È bene di questi tempi ricordare alcune voci più recenti e autorevoli della Germania. Da Helmut Kohl che di Angela Merkel dice: «Sta rovinando la mia Europa» a Jürgen Habermas: «Non è nel nostro interesse nazionale ricadere in una posizione egemonica che ha preparato per due volte la via a guerre mondiali». Da Helmut Schmidt: «L'attuale situazione dell'Europa mi spinge al pessimismo. Non è scritto in nessuna Bibbia che l'Unione europea com'è adesso arriverà a vivere la fine del secolo. Può frantumarsi, perché i capi dell'esecutivo non hanno capito la serietà della situazione, neanche a Berlino» a Joschka Fischer: «Il punto decisivo dell'abdicazione tedesca è stato quando la Merkel ha detto che ogni Paese in questa crisi deve fare da solo i compiti a casa». A Ulrich Beck: «Non è possibile che un Paese, sia pure forte e rispettato come la Germania, decida il destino di un altro, mettiamo la Grecia.

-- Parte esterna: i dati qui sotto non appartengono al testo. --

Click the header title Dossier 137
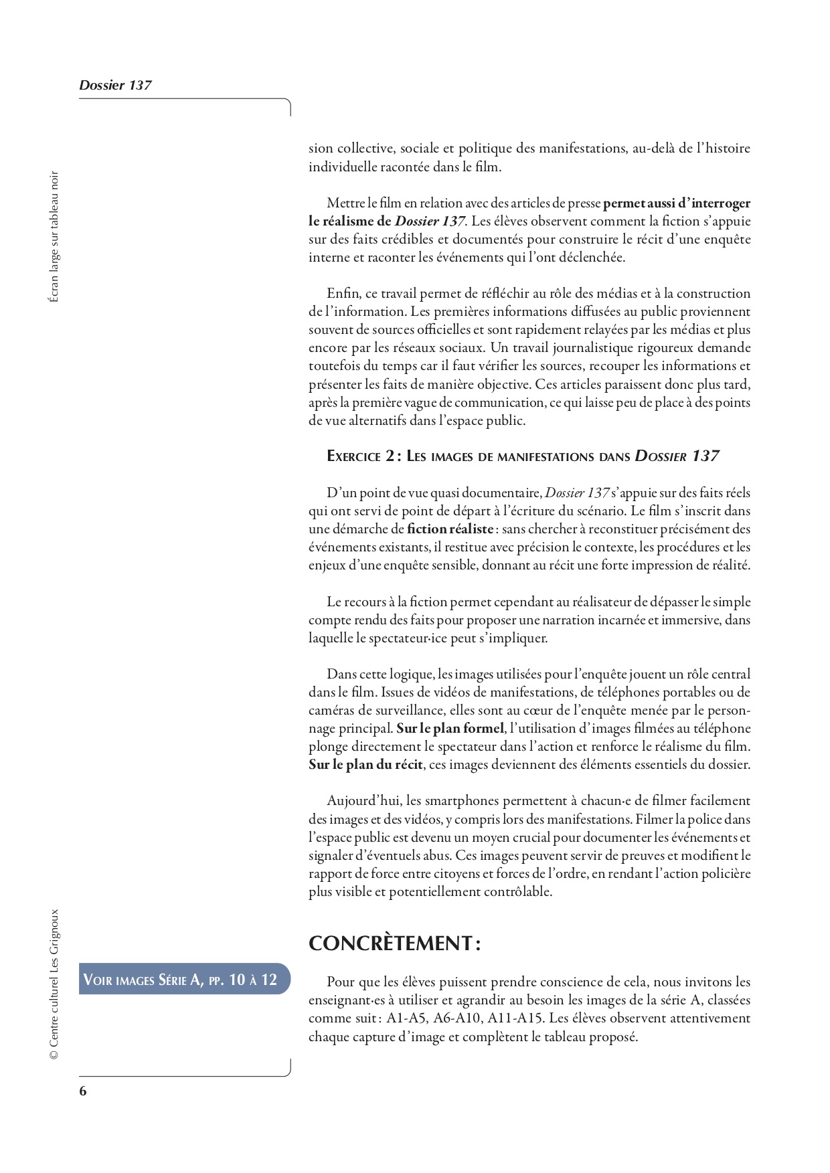(115, 85)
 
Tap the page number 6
(83, 1091)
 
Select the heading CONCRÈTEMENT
(394, 943)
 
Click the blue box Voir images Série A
(180, 980)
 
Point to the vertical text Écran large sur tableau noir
(54, 237)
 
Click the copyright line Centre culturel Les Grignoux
(54, 984)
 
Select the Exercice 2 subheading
(523, 456)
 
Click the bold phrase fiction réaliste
(450, 529)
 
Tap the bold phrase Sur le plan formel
(449, 728)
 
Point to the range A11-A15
(513, 1018)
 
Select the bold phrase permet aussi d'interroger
(677, 203)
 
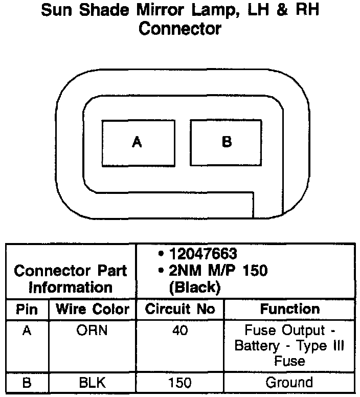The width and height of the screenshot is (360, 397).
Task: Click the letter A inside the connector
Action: (137, 142)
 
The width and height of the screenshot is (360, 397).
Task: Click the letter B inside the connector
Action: (227, 142)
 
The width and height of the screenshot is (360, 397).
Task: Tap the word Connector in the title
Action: (180, 29)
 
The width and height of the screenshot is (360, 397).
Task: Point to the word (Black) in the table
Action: (195, 287)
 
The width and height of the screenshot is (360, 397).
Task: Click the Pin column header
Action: (27, 310)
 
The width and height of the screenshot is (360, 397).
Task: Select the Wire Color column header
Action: (93, 310)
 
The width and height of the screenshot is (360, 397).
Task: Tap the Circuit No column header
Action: (180, 310)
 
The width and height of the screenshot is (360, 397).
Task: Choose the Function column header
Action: (289, 310)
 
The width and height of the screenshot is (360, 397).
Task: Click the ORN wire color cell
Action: (93, 330)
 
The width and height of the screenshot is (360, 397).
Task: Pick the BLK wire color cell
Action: (93, 382)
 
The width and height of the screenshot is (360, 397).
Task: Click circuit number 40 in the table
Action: (180, 330)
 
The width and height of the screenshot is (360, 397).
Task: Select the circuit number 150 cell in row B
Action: (180, 382)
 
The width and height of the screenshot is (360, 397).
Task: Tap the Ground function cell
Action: (289, 382)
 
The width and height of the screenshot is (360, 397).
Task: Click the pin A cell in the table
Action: (27, 330)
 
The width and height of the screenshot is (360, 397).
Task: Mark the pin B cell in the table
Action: (27, 382)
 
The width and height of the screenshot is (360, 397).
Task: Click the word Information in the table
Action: (71, 287)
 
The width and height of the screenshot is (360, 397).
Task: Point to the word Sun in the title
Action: (57, 10)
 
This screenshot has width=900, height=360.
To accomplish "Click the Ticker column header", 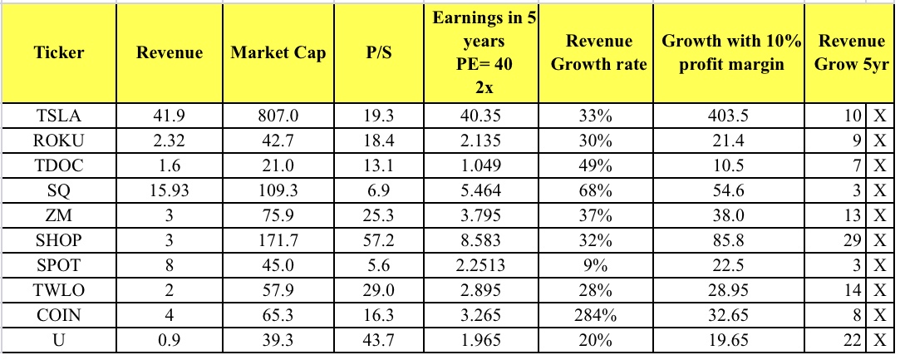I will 59,53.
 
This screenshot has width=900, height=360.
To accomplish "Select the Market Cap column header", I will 278,53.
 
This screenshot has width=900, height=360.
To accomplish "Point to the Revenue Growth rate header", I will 598,52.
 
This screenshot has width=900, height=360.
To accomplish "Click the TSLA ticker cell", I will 59,116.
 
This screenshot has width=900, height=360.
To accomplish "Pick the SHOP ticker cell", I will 59,244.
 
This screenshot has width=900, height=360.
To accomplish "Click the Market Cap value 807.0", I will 278,116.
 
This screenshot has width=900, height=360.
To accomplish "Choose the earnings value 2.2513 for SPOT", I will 481,268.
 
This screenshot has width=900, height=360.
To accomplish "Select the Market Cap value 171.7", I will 278,244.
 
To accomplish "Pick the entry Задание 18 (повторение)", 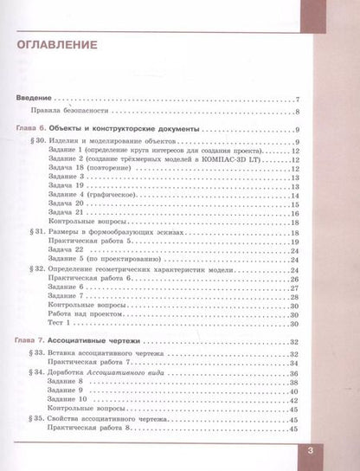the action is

Il multilateralismo si è trasformato in unilateralismo, l'eguaglianza in egemonia, la sovranità in dipendenza».
Una ben più drammatica musica rispetto a quella di commentatori come Michele Salvati, Gian Enrico Rusconi, Antonio Polito, Angelo Bolaffi, Lorenzo Bini Smaghi, Giacomo Vaciago capaci solo di peana alla resa allo stato di necessità, all'euro così com'è, all'inevitabile egemonia di Berlino. Pensiero questo che si adatta alla piccola mentalità euroburocratica di un Martin Schulz che al contrario dei grandi della socialdemocrazia tedesca, non sente la drammaticità del presente e come la Merkel si trasforma in un maestrino che il tragico passato novecentesco rende insopportabile.
Lo stato di cose attuale non porta da nessuna parte: da un lato prepara destini di stagnazione economica più disgregazione politica, dall'altro rende gli Stati europei ininfluenti sulla scena internazionale. Questi temi sono centrali nelle elezioni del 25 maggio. In Italia Matteo Renzi rispetto ai vari maggiordomi dell'influenza di Berlino (da Mario Monti a Enrico Letta fino a Pier Carlo Padoan) coordinati da Giorgio Napolitano, rappresenta una novità anche per i suoi legami con la finanza globale e con ambienti statunitensi e mediorientali. Ma proprio per le sue basi più «esterne» che interne e per la fragilità di quelle nazionali, l'ex sindaco di Firenze è solo la «possibilità» di aprire un nuovo corso non la sua concreta determinazione come sostiene un certo cretinismo renzista assai diffuso.
Ecco perché alla fine le speranze di una ripresa di ruolo nazionale poggiano ancora su un vecchio combattente settantasettenne come Silvio Berlusconi, colpito da infinite persecuzioni giudiziarie, che ben lungi dall'esprimere una pura protesta fiscale come vorrebbe la scomposta vulgata gallidellaloggiascamente ammanita, rappresenta l'unico nucleo di autonomia nazionale espresso nel dopo 1992, quando la crisi dello Stato ha teso a ridurre i partiti a nomenklature subalterne: ultimi, di questa genia, gli alfanoidi. Non so se avete visto The Last Stand, un film del 2013, in cui il povero Arnold Schwarzenegger interpreta uno sceriffo segnato dall'età costretto allo scontro finale con un boss messicano. Berlusconi ricorda molto questo personaggio, l'antico combattente impegnato ad accettare l'ultima battaglia perché l'autonomia nazionale è considerata negli «ambienti che piacciono» questione ininfluente facendo così impazzire un elettorato che piuttosto di accettare questo stato di cose, si suicida votando per Beppe Grillo.
Un'estrema sfida non è un pranzo di gala e le battute per raggiungere un pubblico stordito hanno sapori piccanti. Di fronte a qualche uscita rude berlusconiana abbiamo assistito alla solita insurrezione degli snobbetti che alternano i linciaggi travagliesco-crozziani alla ispirata meditazione spinoziana, e oggi deplorano certi toni lievi nell'affrontare temi tragici.